Late last week, news reports began surfacing that fast-casual chain Chipotle Mexican Grill will now have nurses confirm whether or not employees who call in sick are really unwell or not.
At a conference last week, Chipotle CEO Brian Niccol explained that the company has enlisted on-call nurses to call certain sick employees to validate if they are sick, or if said employee is dealing with an unfortunate hangover. If the nurse confirms that the employee is indeed sick, Chipotle will pay that worker for the day off in order for them to recover.

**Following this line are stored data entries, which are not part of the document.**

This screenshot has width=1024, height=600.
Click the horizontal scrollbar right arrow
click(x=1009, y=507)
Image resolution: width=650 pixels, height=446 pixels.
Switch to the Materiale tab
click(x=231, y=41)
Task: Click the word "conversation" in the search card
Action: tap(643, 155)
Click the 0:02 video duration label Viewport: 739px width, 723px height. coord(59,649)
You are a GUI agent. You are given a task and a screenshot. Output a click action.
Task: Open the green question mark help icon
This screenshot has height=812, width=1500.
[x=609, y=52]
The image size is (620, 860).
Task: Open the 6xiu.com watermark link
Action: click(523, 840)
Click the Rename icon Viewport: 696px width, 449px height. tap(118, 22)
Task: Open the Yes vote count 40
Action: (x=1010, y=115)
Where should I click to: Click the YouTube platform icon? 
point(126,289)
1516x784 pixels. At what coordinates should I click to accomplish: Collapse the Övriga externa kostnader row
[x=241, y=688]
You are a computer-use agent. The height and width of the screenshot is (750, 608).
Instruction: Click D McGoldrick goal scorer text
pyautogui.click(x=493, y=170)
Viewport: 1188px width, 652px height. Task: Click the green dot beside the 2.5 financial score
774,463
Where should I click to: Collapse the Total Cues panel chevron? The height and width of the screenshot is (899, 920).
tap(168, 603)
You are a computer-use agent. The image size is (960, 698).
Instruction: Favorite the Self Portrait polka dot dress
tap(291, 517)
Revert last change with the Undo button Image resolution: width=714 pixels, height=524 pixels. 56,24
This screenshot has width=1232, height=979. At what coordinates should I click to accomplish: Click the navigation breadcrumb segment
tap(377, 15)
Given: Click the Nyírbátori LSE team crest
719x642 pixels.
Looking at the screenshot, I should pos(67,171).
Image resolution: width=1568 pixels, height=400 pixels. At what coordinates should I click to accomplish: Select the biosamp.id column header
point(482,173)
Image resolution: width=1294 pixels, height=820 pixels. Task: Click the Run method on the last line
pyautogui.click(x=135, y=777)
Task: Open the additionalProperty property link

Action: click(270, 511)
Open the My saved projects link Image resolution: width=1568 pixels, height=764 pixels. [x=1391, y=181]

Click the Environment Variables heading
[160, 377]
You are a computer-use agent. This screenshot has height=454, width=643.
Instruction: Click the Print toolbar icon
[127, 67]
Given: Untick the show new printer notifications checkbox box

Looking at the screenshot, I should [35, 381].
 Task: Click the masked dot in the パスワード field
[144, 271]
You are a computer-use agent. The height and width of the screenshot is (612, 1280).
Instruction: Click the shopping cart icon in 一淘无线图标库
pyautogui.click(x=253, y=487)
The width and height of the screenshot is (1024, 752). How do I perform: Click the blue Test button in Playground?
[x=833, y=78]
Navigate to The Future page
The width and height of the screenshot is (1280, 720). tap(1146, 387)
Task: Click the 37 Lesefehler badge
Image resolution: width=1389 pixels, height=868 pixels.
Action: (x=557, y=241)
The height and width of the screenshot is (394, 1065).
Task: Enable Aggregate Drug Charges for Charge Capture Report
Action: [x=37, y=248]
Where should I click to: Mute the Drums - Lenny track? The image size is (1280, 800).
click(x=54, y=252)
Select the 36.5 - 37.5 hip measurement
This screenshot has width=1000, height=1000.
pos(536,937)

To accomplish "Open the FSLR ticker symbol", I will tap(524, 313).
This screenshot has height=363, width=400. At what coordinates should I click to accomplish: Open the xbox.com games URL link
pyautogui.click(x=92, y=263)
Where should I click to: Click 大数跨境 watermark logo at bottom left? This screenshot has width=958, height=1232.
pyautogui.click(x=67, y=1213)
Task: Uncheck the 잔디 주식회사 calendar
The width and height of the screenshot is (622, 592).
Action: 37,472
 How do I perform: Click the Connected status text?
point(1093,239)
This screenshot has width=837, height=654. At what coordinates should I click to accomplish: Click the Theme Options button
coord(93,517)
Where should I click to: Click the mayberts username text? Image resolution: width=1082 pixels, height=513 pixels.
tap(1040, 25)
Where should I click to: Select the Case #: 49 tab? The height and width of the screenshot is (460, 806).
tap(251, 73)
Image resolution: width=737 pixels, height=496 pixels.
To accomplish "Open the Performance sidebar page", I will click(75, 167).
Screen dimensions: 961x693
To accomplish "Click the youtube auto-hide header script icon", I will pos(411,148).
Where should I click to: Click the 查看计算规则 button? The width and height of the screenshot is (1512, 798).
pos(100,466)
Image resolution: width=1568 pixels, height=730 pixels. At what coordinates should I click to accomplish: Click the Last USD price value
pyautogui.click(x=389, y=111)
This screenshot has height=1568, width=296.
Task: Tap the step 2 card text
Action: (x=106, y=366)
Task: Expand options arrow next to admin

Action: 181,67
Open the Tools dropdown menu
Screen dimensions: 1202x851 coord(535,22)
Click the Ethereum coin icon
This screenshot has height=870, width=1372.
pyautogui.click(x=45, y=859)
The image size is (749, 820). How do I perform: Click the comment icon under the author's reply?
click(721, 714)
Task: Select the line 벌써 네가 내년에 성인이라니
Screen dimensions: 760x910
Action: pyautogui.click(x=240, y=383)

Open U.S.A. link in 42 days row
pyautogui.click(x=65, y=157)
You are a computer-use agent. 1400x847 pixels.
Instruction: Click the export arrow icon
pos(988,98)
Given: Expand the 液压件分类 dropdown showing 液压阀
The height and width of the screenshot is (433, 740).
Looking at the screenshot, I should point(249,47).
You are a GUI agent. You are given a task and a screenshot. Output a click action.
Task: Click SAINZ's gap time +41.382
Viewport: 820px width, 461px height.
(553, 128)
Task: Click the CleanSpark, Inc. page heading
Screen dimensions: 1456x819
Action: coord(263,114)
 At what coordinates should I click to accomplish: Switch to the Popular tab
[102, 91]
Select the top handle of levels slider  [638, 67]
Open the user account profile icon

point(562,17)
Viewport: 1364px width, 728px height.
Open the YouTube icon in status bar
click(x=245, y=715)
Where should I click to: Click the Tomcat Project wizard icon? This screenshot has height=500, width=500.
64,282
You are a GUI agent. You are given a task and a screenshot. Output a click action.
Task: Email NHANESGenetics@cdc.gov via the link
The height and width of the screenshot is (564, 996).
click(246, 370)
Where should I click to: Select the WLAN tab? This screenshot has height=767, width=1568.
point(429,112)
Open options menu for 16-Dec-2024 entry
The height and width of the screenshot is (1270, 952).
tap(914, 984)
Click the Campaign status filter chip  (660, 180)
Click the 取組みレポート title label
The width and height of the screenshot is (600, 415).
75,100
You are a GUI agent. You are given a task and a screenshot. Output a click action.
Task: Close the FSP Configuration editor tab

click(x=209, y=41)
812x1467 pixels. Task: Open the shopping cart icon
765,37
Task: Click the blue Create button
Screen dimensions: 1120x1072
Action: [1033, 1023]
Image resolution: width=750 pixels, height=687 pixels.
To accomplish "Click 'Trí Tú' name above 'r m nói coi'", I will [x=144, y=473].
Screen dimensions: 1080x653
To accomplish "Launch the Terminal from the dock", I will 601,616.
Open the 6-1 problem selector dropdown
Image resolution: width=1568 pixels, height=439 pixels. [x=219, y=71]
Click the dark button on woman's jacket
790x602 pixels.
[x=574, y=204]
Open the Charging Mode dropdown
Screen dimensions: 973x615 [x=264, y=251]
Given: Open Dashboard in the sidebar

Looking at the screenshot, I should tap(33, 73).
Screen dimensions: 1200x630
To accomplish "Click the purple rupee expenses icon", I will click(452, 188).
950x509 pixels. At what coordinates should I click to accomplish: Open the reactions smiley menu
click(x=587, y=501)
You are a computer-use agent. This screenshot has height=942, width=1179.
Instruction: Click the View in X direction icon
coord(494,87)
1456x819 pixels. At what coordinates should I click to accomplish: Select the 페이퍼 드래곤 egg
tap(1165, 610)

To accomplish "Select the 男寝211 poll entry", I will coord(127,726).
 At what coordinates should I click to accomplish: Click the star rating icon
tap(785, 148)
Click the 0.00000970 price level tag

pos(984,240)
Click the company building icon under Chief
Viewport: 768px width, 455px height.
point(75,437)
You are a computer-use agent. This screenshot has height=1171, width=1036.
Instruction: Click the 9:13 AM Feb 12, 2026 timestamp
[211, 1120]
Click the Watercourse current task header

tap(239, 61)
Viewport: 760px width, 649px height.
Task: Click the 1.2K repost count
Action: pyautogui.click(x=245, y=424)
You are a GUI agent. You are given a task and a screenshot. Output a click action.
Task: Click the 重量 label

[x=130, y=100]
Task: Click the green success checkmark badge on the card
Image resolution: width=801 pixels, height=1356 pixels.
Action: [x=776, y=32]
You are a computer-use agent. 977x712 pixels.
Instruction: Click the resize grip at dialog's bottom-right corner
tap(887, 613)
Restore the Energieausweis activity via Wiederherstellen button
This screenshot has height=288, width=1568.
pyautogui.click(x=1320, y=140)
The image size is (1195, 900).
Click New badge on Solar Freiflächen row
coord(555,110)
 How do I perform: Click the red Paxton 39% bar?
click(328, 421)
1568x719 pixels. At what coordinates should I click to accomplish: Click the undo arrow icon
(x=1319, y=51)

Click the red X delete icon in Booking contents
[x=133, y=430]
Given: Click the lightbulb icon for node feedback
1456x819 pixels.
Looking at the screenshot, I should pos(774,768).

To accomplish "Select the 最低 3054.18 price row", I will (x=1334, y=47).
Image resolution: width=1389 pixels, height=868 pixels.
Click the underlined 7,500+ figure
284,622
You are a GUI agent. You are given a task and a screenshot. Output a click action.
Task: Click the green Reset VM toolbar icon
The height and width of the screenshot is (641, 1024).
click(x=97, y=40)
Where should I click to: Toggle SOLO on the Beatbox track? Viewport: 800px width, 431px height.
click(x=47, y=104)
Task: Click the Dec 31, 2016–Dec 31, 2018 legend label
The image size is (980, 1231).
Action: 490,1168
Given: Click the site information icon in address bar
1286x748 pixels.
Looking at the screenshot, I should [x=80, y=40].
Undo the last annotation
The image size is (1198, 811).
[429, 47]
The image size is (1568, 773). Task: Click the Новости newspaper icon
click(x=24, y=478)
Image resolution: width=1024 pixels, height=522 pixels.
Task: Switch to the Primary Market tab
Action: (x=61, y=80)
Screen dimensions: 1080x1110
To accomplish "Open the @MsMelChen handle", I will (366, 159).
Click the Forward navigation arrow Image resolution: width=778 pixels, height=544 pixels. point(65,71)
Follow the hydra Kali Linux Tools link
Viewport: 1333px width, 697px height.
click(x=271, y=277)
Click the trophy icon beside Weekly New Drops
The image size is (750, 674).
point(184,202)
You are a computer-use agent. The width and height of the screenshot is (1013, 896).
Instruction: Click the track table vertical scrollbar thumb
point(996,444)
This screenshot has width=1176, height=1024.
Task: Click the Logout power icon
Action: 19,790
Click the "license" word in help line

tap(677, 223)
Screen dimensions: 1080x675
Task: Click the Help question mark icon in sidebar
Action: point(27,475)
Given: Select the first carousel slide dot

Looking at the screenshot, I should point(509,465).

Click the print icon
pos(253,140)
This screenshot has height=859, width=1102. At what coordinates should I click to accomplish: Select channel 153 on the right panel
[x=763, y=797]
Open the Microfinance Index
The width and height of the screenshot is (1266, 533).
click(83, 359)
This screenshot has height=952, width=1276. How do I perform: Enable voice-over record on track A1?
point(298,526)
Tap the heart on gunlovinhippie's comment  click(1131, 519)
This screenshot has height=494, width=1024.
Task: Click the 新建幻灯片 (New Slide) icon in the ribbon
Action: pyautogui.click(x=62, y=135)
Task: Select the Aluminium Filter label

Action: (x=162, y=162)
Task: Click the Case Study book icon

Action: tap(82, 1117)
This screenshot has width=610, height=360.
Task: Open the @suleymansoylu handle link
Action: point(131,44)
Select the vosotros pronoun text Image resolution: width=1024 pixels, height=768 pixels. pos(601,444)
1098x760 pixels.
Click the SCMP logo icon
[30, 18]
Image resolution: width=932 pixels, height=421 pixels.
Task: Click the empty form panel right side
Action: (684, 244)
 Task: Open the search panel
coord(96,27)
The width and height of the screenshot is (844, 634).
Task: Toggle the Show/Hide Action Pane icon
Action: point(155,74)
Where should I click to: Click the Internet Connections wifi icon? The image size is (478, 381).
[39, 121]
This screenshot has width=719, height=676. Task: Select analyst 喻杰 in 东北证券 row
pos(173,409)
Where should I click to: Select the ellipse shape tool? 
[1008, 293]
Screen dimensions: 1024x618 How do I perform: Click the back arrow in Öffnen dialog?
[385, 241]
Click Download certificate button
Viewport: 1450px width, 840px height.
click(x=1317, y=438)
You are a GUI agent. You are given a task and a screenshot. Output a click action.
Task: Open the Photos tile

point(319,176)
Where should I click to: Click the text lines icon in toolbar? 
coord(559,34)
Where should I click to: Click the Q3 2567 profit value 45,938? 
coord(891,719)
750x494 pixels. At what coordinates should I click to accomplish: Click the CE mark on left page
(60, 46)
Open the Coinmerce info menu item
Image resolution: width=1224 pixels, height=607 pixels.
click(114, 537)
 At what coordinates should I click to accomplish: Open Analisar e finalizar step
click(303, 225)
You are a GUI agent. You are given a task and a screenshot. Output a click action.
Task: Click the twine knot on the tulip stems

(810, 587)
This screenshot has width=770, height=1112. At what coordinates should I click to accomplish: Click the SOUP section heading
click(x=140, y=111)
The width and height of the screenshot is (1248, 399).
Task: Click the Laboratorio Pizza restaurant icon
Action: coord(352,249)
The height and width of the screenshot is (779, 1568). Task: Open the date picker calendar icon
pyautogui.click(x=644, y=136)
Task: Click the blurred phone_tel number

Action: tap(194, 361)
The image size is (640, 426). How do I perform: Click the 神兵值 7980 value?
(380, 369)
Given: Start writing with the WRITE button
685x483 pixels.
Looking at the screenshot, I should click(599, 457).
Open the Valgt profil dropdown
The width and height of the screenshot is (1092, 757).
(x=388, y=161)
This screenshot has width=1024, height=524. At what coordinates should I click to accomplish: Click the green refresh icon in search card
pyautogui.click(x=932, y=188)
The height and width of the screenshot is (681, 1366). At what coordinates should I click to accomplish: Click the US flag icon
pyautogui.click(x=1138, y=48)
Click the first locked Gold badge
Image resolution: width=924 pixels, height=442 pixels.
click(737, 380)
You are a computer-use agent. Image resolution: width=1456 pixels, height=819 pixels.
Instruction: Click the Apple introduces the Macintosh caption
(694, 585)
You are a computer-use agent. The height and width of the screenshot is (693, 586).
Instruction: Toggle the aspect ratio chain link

Here’s how the new policy is supposed to work, according to a statement from Kerry Bridges, Chipotle’s food safety vice president:
- Sick employee calls their manager to report illness and to request a day off work
- If said employee reports "serious" symptoms, a clinical nurse from Zero Hour Health will follow up with the employee to get a better understanding of the illness and its symptoms
- Note that not all “sick” employees will be required to speak with a nurse
- All Chipotle employees will receive sick pay, effective starting their first day of employment
"Chipotle ensures that all employees are healthy so that they can prepare real food and serve it to our customers,” Bridges said.
This new policy is part of Chipotle’s revamped food safety approach. The chain suffered multiple food safety mishaps linked to norovirus and Escherichia coli between 2015-2018.
July 2018 - An Ohio Chipotle store temporarily closed after hundreds complain of foodborne illness
July 2017 - Online reports of foodborne illness point to a Virginia-area Chipotle store
March 2016 - Sick employees prompt a Massachusetts store to temporarily close
December 2015 - CDC announces E. coli outbreak linked to Chipotle; Boston college student sickened
November 2015 - Chipotle stores in Oregon and Washington temporarily close after E. coli outbreak
In 2017, when a Virginia Chipotle was temporarily closed after reports of multiple customer illnesses, an investigation found that part of the cause was the presence of a sick employee who showed up to work instead of being allowed to take time off to get better.
“We have a very different food safety culture than we did 2 years ago,” said Niccol. "Nobody gets to the back of the restaurant without going through a wellness check."
Still, Niccol acknowledges that sick people will enter the restaurants, even if it’s just with the common cold.
"Even if we clean up after you, and we don't use a cleaner that kills that germ, it hangs around for the next customer.
"Even though our team member did nothing wrong—there was nothing wrong with our food—we have to hold ourselves to a higher standard to make sure that the dining room gets sanitized in a way that it hasn't been in the past," he said.
Chipotle’s answer to this problem is to apply a surface cleaning solution to all dining room tables—a solution that effectively kills norovirus.
Shortly after news of Chipotle's new policy broke, a spokesperson clarified that, for employees, the policy is "voluntary."